_Exercise instructions_
Every entry below is to be copied exactly as written.

_Available data_
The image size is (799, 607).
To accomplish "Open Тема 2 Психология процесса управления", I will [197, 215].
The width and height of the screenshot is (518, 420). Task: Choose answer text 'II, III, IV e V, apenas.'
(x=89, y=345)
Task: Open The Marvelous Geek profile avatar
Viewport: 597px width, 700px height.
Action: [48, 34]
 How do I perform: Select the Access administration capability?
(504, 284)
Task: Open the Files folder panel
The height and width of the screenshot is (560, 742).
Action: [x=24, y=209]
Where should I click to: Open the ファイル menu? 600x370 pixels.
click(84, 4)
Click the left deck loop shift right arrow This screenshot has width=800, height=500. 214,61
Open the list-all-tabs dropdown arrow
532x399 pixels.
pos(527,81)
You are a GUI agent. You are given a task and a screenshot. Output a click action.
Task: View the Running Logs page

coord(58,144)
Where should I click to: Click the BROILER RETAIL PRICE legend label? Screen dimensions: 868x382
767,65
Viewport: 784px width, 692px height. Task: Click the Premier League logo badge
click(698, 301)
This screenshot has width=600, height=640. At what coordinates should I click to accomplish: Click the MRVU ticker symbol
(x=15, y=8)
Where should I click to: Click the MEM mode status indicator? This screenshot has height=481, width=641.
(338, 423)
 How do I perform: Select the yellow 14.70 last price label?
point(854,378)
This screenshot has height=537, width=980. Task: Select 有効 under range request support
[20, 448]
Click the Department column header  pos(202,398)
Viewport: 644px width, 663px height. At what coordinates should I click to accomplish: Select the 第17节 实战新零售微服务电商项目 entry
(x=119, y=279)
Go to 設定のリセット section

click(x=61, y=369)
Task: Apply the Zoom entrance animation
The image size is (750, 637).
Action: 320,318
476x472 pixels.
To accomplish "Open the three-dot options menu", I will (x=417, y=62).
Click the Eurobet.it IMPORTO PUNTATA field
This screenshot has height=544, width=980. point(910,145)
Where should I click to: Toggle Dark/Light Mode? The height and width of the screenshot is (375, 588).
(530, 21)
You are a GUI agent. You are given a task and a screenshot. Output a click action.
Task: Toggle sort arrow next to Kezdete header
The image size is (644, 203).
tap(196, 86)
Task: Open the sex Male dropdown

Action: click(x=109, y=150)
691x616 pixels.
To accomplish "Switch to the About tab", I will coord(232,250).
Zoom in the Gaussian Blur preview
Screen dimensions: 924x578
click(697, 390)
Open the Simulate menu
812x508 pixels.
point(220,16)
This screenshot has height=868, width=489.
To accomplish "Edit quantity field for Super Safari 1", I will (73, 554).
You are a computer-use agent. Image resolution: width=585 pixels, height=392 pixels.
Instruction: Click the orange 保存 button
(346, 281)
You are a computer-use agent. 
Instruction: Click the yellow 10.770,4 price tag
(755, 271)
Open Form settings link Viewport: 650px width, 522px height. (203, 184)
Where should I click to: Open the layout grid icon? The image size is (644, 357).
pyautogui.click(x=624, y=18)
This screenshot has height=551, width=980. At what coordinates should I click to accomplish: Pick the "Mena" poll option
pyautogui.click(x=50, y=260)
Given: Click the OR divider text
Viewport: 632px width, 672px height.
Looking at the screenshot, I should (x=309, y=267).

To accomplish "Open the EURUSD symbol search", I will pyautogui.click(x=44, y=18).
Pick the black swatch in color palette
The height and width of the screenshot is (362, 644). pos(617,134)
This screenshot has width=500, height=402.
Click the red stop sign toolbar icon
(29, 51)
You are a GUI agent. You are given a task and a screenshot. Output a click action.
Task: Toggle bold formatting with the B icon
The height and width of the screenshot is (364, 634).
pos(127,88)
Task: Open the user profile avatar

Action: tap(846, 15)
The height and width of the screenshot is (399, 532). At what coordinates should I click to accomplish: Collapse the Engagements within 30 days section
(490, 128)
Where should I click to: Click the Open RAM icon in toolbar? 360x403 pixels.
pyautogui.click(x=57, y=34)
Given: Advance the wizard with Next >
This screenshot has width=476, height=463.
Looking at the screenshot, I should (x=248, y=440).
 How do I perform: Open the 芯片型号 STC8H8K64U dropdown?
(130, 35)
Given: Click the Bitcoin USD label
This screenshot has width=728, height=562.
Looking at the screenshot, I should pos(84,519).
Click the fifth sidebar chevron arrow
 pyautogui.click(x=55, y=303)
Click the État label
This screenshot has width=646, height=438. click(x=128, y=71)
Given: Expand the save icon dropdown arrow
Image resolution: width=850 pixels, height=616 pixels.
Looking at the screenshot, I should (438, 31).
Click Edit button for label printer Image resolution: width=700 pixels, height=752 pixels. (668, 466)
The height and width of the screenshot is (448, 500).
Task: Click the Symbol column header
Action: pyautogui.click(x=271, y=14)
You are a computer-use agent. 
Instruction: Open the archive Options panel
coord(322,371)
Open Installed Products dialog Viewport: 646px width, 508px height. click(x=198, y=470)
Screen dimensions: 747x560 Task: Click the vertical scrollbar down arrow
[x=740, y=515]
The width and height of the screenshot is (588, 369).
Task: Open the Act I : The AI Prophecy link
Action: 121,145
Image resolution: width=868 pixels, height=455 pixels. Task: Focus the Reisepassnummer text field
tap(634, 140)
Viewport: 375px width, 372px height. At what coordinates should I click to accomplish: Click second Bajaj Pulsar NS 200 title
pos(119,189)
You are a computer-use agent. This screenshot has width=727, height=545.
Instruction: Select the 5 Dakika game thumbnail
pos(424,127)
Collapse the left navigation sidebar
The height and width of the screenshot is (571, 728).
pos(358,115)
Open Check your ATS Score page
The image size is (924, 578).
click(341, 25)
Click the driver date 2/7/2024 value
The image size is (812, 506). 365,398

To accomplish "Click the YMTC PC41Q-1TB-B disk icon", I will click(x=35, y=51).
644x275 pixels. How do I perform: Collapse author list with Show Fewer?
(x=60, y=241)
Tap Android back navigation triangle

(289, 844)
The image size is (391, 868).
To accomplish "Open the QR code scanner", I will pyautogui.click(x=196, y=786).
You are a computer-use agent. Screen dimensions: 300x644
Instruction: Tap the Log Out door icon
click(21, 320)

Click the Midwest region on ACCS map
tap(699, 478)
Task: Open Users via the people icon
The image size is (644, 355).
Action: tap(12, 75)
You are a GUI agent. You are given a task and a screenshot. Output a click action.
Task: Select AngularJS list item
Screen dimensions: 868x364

_Problem solution_
The image size is (799, 607).
To accomplish "Open Тема 2 Психология процесса управления", I will [197, 215].
The width and height of the screenshot is (518, 420). Task: Choose answer text 'II, III, IV e V, apenas.'
(x=89, y=345)
Task: Open The Marvelous Geek profile avatar
Viewport: 597px width, 700px height.
Action: [48, 34]
 How do I perform: Select the Access administration capability?
(504, 284)
Task: Open the Files folder panel
The height and width of the screenshot is (560, 742).
Action: [x=24, y=209]
Where should I click to: Open the ファイル menu? 600x370 pixels.
click(84, 4)
Click the left deck loop shift right arrow This screenshot has width=800, height=500. 214,61
Open the list-all-tabs dropdown arrow
532x399 pixels.
pos(527,81)
You are a GUI agent. You are given a task and a screenshot. Output a click action.
Task: View the Running Logs page

coord(58,144)
Where should I click to: Click the BROILER RETAIL PRICE legend label? Screen dimensions: 868x382
767,65
Viewport: 784px width, 692px height. Task: Click the Premier League logo badge
click(698, 301)
This screenshot has width=600, height=640. At what coordinates should I click to accomplish: Click the MRVU ticker symbol
(x=15, y=8)
Where should I click to: Click the MEM mode status indicator? This screenshot has height=481, width=641.
(338, 423)
 How do I perform: Select the yellow 14.70 last price label?
point(854,378)
This screenshot has height=537, width=980. Task: Select 有効 under range request support
[20, 448]
Click the Department column header  pos(202,398)
Viewport: 644px width, 663px height. At what coordinates should I click to accomplish: Select the 第17节 实战新零售微服务电商项目 entry
(x=119, y=279)
Go to 設定のリセット section

click(x=61, y=369)
Task: Apply the Zoom entrance animation
The image size is (750, 637).
Action: 320,318
476x472 pixels.
To accomplish "Open the three-dot options menu", I will (x=417, y=62).
Click the Eurobet.it IMPORTO PUNTATA field
This screenshot has height=544, width=980. point(910,145)
Where should I click to: Toggle Dark/Light Mode? The height and width of the screenshot is (375, 588).
(530, 21)
You are a GUI agent. You are given a task and a screenshot. Output a click action.
Task: Toggle sort arrow next to Kezdete header
The image size is (644, 203).
tap(196, 86)
Task: Open the sex Male dropdown

Action: click(x=109, y=150)
691x616 pixels.
To accomplish "Switch to the About tab", I will coord(232,250).
Zoom in the Gaussian Blur preview
Screen dimensions: 924x578
click(697, 390)
Open the Simulate menu
812x508 pixels.
point(220,16)
This screenshot has height=868, width=489.
To accomplish "Edit quantity field for Super Safari 1", I will (73, 554).
You are a computer-use agent. Image resolution: width=585 pixels, height=392 pixels.
Instruction: Click the orange 保存 button
(346, 281)
You are a computer-use agent. 
Instruction: Click the yellow 10.770,4 price tag
(755, 271)
Open Form settings link Viewport: 650px width, 522px height. (203, 184)
Where should I click to: Open the layout grid icon? The image size is (644, 357).
pyautogui.click(x=624, y=18)
This screenshot has height=551, width=980. At what coordinates should I click to accomplish: Pick the "Mena" poll option
pyautogui.click(x=50, y=260)
Given: Click the OR divider text
Viewport: 632px width, 672px height.
Looking at the screenshot, I should (x=309, y=267).

To accomplish "Open the EURUSD symbol search", I will pyautogui.click(x=44, y=18).
Pick the black swatch in color palette
The height and width of the screenshot is (362, 644). pos(617,134)
This screenshot has width=500, height=402.
Click the red stop sign toolbar icon
(29, 51)
You are a GUI agent. You are given a task and a screenshot. Output a click action.
Task: Toggle bold formatting with the B icon
The height and width of the screenshot is (364, 634).
pos(127,88)
Task: Open the user profile avatar

Action: tap(846, 15)
The height and width of the screenshot is (399, 532). At what coordinates should I click to accomplish: Collapse the Engagements within 30 days section
(490, 128)
Where should I click to: Click the Open RAM icon in toolbar? 360x403 pixels.
pyautogui.click(x=57, y=34)
Given: Advance the wizard with Next >
This screenshot has width=476, height=463.
Looking at the screenshot, I should (x=248, y=440).
 How do I perform: Open the 芯片型号 STC8H8K64U dropdown?
(130, 35)
Given: Click the Bitcoin USD label
This screenshot has width=728, height=562.
Looking at the screenshot, I should pos(84,519).
Click the fifth sidebar chevron arrow
 pyautogui.click(x=55, y=303)
Click the État label
This screenshot has width=646, height=438. click(x=128, y=71)
Given: Expand the save icon dropdown arrow
Image resolution: width=850 pixels, height=616 pixels.
Looking at the screenshot, I should (438, 31).
Click Edit button for label printer Image resolution: width=700 pixels, height=752 pixels. (668, 466)
The height and width of the screenshot is (448, 500).
Task: Click the Symbol column header
Action: pyautogui.click(x=271, y=14)
You are a computer-use agent. 
Instruction: Open the archive Options panel
coord(322,371)
Open Installed Products dialog Viewport: 646px width, 508px height. click(x=198, y=470)
Screen dimensions: 747x560 Task: Click the vertical scrollbar down arrow
[x=740, y=515]
The width and height of the screenshot is (588, 369).
Task: Open the Act I : The AI Prophecy link
Action: 121,145
Image resolution: width=868 pixels, height=455 pixels. Task: Focus the Reisepassnummer text field
tap(634, 140)
Viewport: 375px width, 372px height. At what coordinates should I click to accomplish: Click second Bajaj Pulsar NS 200 title
pos(119,189)
You are a computer-use agent. This screenshot has width=727, height=545.
Instruction: Select the 5 Dakika game thumbnail
pos(424,127)
Collapse the left navigation sidebar
The height and width of the screenshot is (571, 728).
pos(358,115)
Open Check your ATS Score page
The image size is (924, 578).
click(341, 25)
Click the driver date 2/7/2024 value
The image size is (812, 506). 365,398

To accomplish "Click the YMTC PC41Q-1TB-B disk icon", I will click(x=35, y=51).
644x275 pixels. How do I perform: Collapse author list with Show Fewer?
(x=60, y=241)
Tap Android back navigation triangle

(289, 844)
The image size is (391, 868).
To accomplish "Open the QR code scanner", I will pyautogui.click(x=196, y=786).
You are a computer-use agent. Screen dimensions: 300x644
Instruction: Tap the Log Out door icon
click(21, 320)

Click the Midwest region on ACCS map
tap(699, 478)
Task: Open Users via the people icon
The image size is (644, 355).
Action: tap(12, 75)
You are a GUI agent. You are given a task and a screenshot. Output a click action.
Task: Select AngularJS list item
Screen dimensions: 868x364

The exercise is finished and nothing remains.